Ну, хорошо, растет добрый мальчик и у него, действительно, в душе «ни капельки зла». Но вот звери-фашисты разорили чуть не пол-России, в борьбе с гитлеровцами погибло двадцать миллионов советских людей, в том числе и отец доброго мальчика, и этот выросший в мужчину мальчик, прекрасно зная, что «дяди» из НАТО и Пентагона изо всех сил не только на словах, но и на деле не прочь раздуть еще одну, на этот раз, ядерную войну, и еще зная, что «дядя» Пиночет душит чилийский народ, а «дядя» в ЮАР с неграми обращается по-фашистски,— зная все это, поэт уверяет: «Живу я, ни капельки зла не тая».
Разумеется, это простая описка, непродуманная, безответственная фраза. Но в стихах, где вспоминаются трагические события, такие описки недопустимы. Нельзя любить отца и не ненавидеть его палачей—фашистов. В стихах каждая строчка весома и ответственна. Вот уж где поистине «ложка дегтя портит бочку меду».
Интересно стихотворение «О хлебе» Жумекена Нажимеденова, запомнившего войну с шестилетнего возраста.
В стихотворении этом искусно «обыграно» древнее поверье казахов: если казах, уезжая в далекие края, надкусит лепешку, то он непременно вернется: погибнуть ему не позволит надкушенный, но несъеденный хлеб. Шестилетний мальчик крепко запомнил, как его бабушка (мать отца) дала сыну надкусить лепешку и спрятала ее в сундук, твердо веря, что сын вернется.
Зачем писать о горе, о тоске,
Надежды гибли,
Как ручьи в песке,
Но бабушка не верила бумажкам —
Лепешка дожидалась в сундуке.
Идут года,
Года проходят, но
Упрямо бабушка глядит в окно,
И сына ждет, не ведая сомнений,
Хоть хлеб заветный камнем стал давно.
(Перевод А. Сендыка),
Не трудно провести известную параллель между этими стихами и знаменитым симоновским «Жди меня и я вернусь», но, к чести Нажимеденова, надо сказать, что он избежал подражания, а всенародный мотив ожидания ушедших на фронт выразил на национальной основе, очень тактично, бережно, обновляя смысл и значение приводимого древнего поверья.
Со стихотворением «О хлебе» (вероятно не намеренно это, а невольно вышло) перекликается стихотворение Кайрата Жумагалиева «Дед Жарас». Если у Нажимеденова бабушка твердо верит в древнюю примету о надкушенной лепешке, то у Жумагалиева столетний Жарас ворожит на камешках, бросаемых в платок.
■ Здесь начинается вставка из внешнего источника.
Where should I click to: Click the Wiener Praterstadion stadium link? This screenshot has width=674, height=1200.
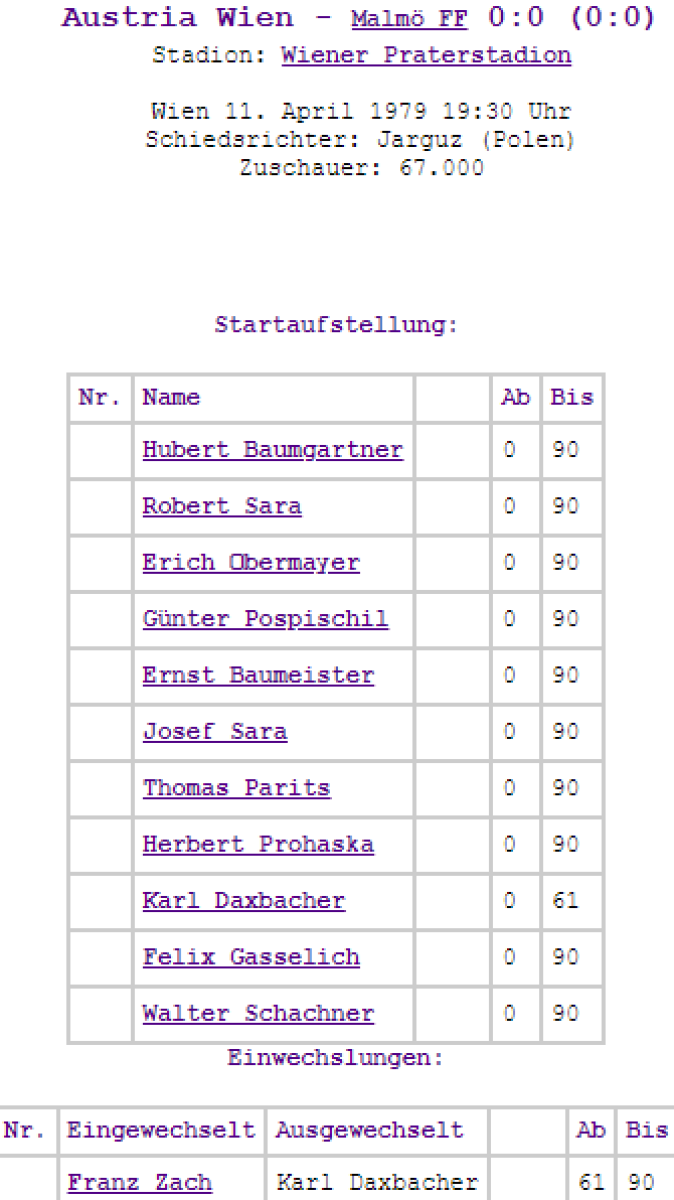426,55
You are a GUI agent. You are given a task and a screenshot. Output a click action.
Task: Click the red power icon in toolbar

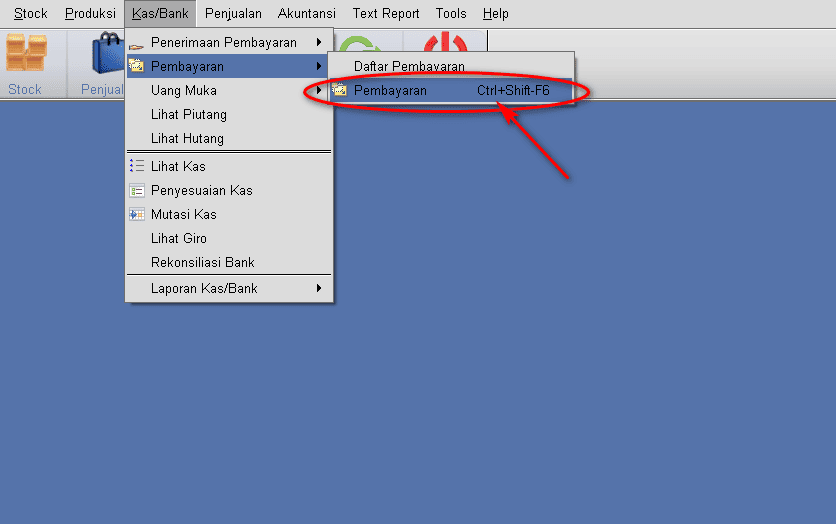446,42
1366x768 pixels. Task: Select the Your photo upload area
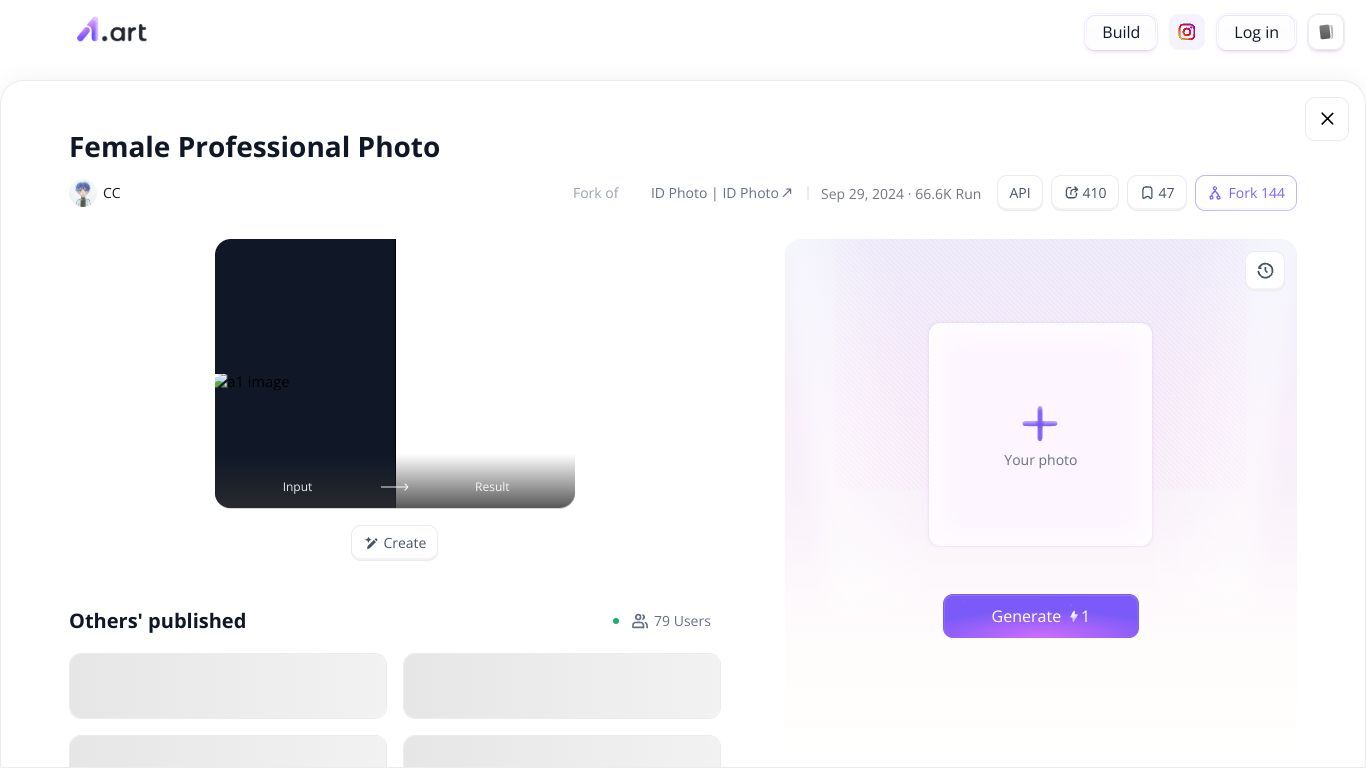pos(1040,434)
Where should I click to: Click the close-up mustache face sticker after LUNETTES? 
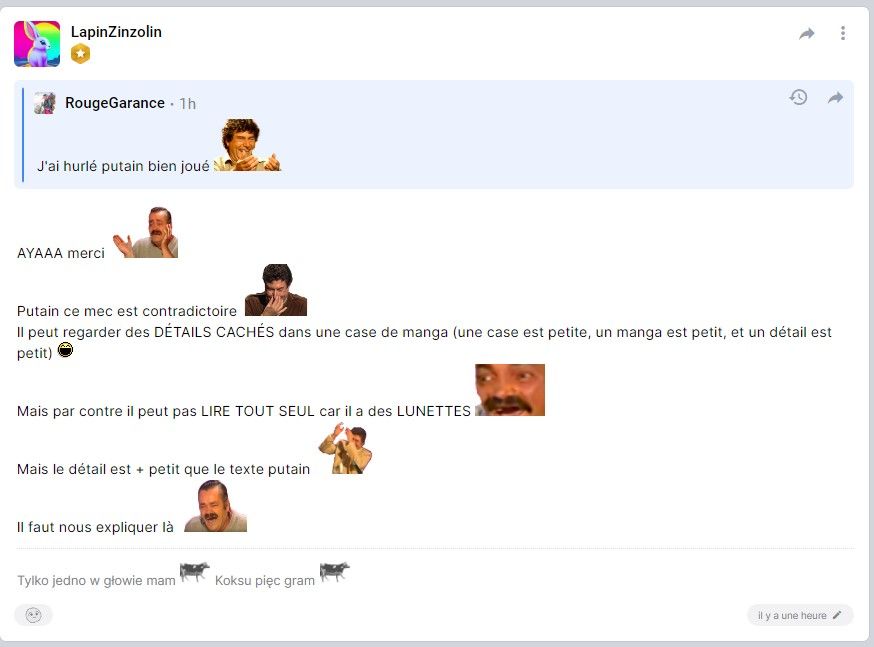pyautogui.click(x=510, y=390)
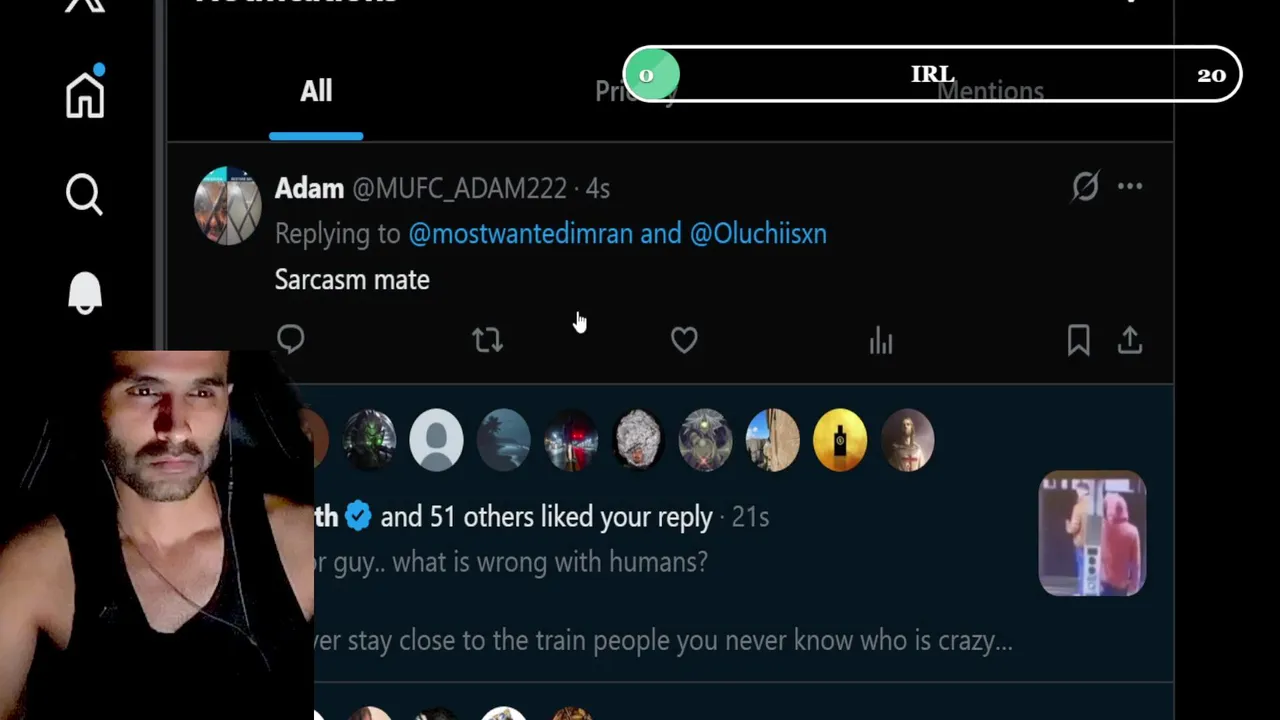The height and width of the screenshot is (720, 1280).
Task: Open @mostwantedimran profile link
Action: [x=520, y=233]
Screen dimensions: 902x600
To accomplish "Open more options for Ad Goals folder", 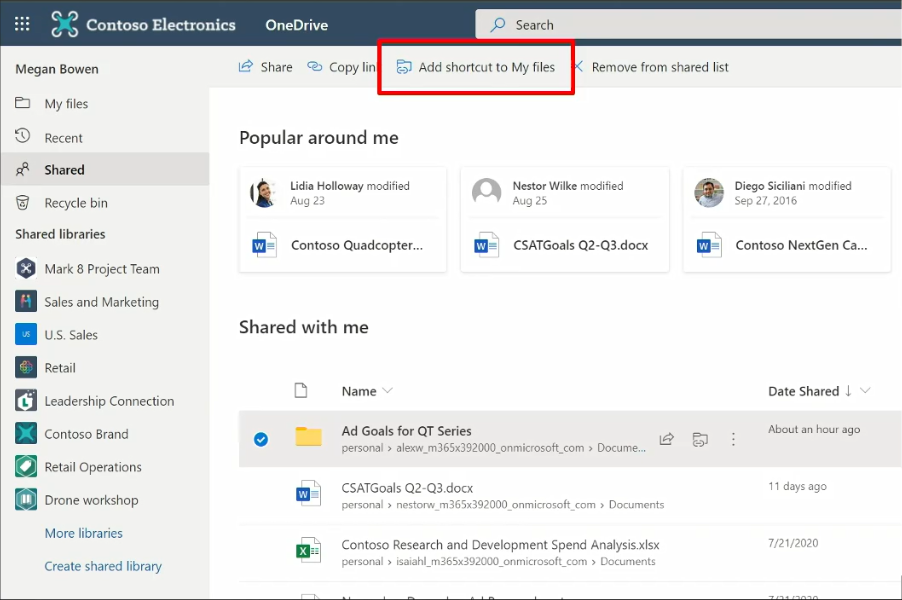I will [733, 439].
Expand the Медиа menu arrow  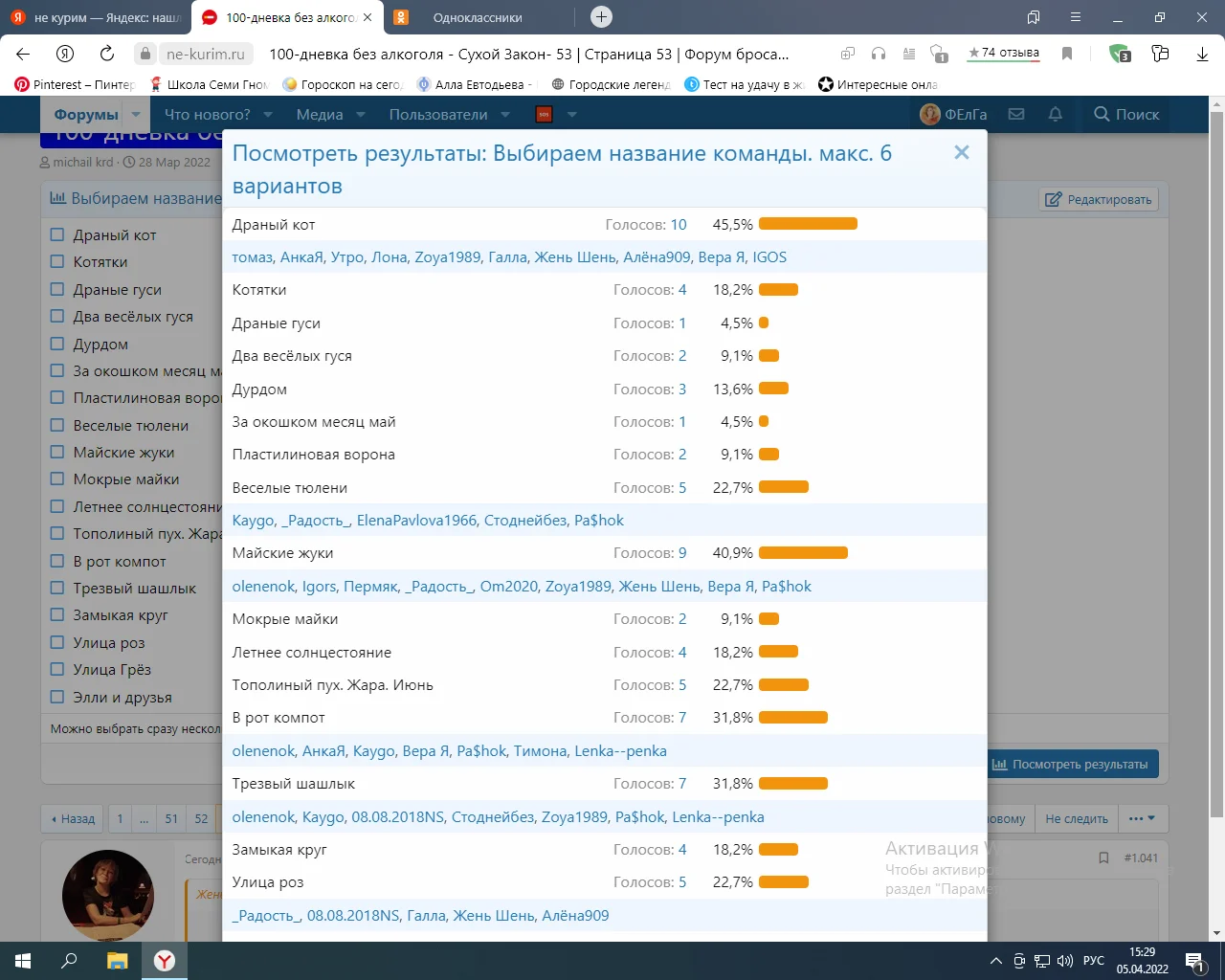(361, 114)
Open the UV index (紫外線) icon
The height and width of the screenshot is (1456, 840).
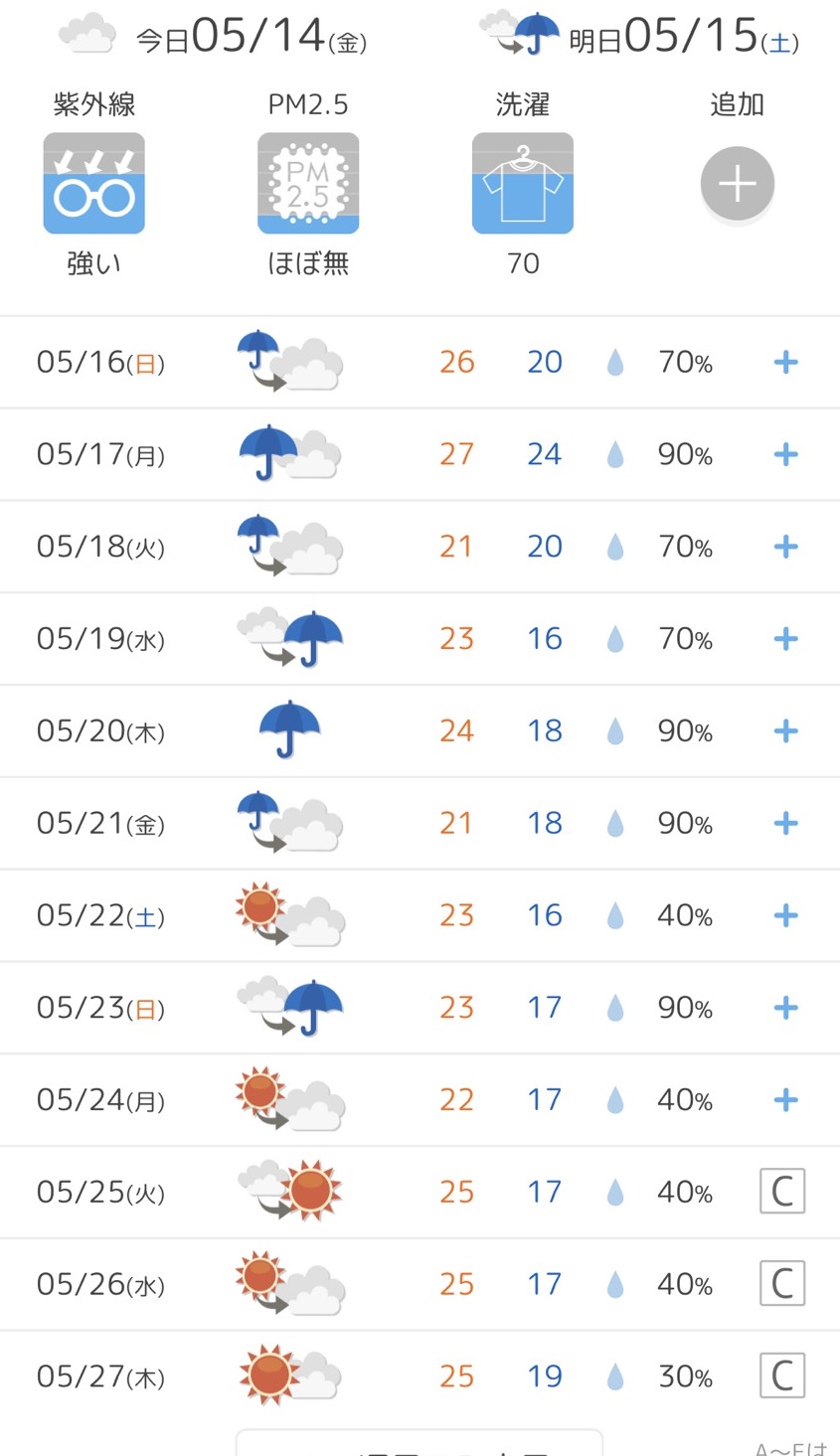coord(93,184)
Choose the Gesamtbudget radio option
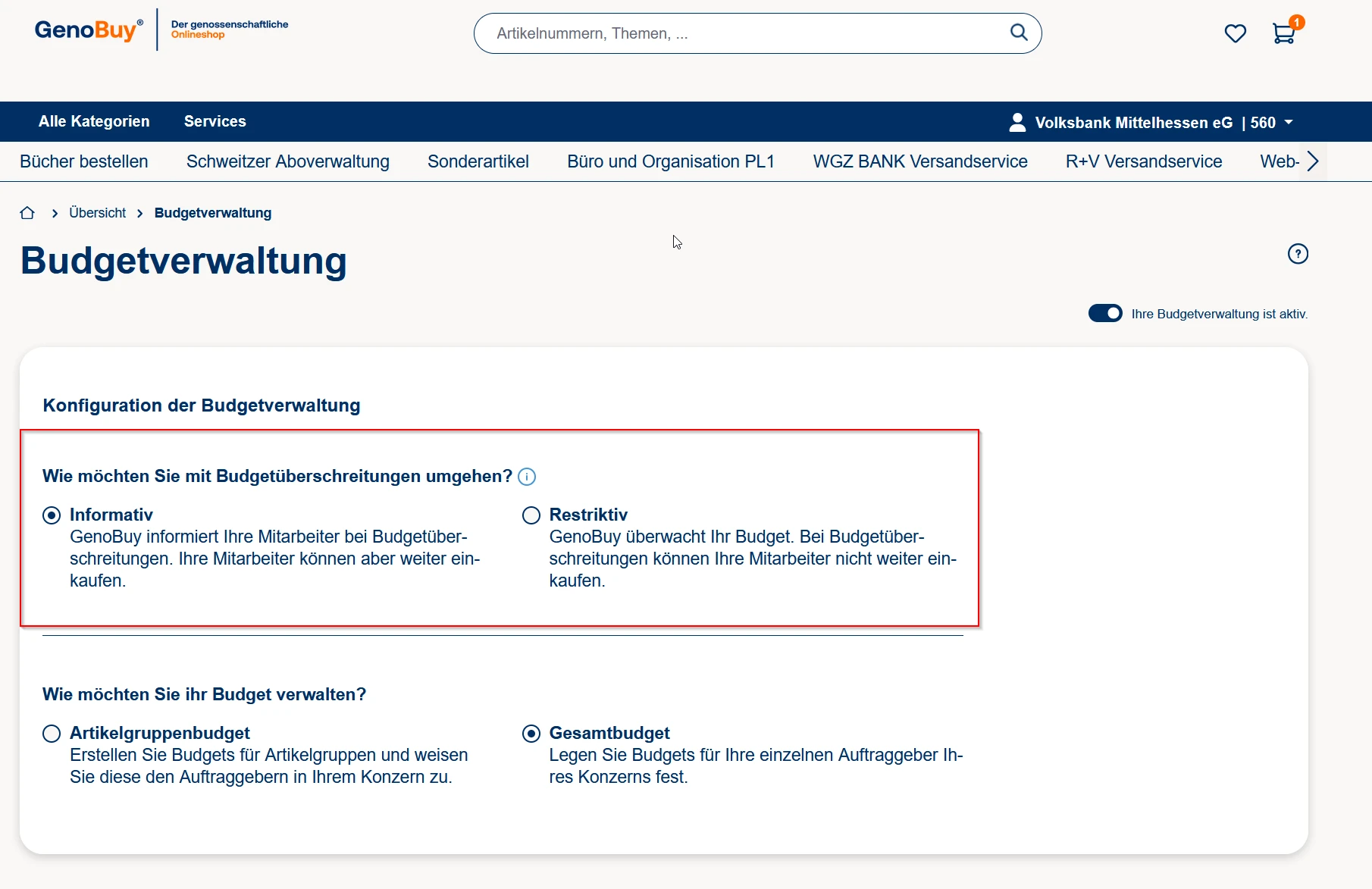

Ворожит он, в основном, «детям воевавших вдалеке». Степной гадальщик верил в народ тысячелетней верой и —
Все-то выходило у него,
Что злая битва будет недолга,
Что не убьют из наших никого,
Что мы осилим подлого врага.
(Перевод Ю. Александровича)
Жумагалиев, конечно, не суеверен и стихи свои написал о непоколебимой вере народа в победу и о титаническом труде народа во имя победы.
И уже вовсе не касаясь военной темы, молодые поэты со счастливой верой в могущество народа славят послевоенный Казахстан. Аян Нысанзлин, например, с радостью рассказывает, что его родной Казахстан уже не только степь, но и рождающиеся в ней города.
В душе казаха двум напевам тесно,
Звени, домбра, на тысячи ладов,
Одна твоя струна — степные песни,
Другая — ритмы шумных городов.
К степи тянулись и душа и руки,
Сады под сердцем ждали ветерка,
А вот сегодня городские звуки
Переполняют душу степняка.
...Просторные кварталы к перекрестку
Текут привольно, как судьба к судьбе,
Ну что ж ты, сердце?
Трепетно и жестко
И степь и город сплетены в тебе.
(Перевод В. Савельева)
Ему вторит (не повторяя его) Сабырхан Асанов, которому хорошо известно, как и чем жили предки,—там были наряду с байгой, кокпаром, айтысом акынов, мракобесие мулл, гнет патриархальных баев, слезы женщин и сирот. Ныне зоркие глаза поэта видят и чуткие уши слышат:
Колхозов вечная забота —
Уборки жаркая пора.
Рокочут в небе самолеты,
В полях рокочут трактора.
Хлеба щетинятся колюче,
Сердито громыхает гром
И удивленно смотрят тучи
На первый в мире космодром.
О степь! Дорог твоих негладких
Объятья шире распахни!
Ты стала стартовой площадкой
Для взлета в будущие дни.
Опалены полдневным зноем,
Судьбою связаны одной:
Твое минувшее Со мною,
Твое грядущее со мной!
(Перевод В. Савельева)
Не без напряженного труда, не без издержек, не без иногда неудачного экспериментаторства пробивает себе путь новая философски-углубленная лирика, охватывающая весь спектр человеческих чувств, новые, не повторяющие старые, пусть даже ставшие классическими поэмы, расширяется (хотя и медленнее, чем хотелось бы) круг поэтических жанров.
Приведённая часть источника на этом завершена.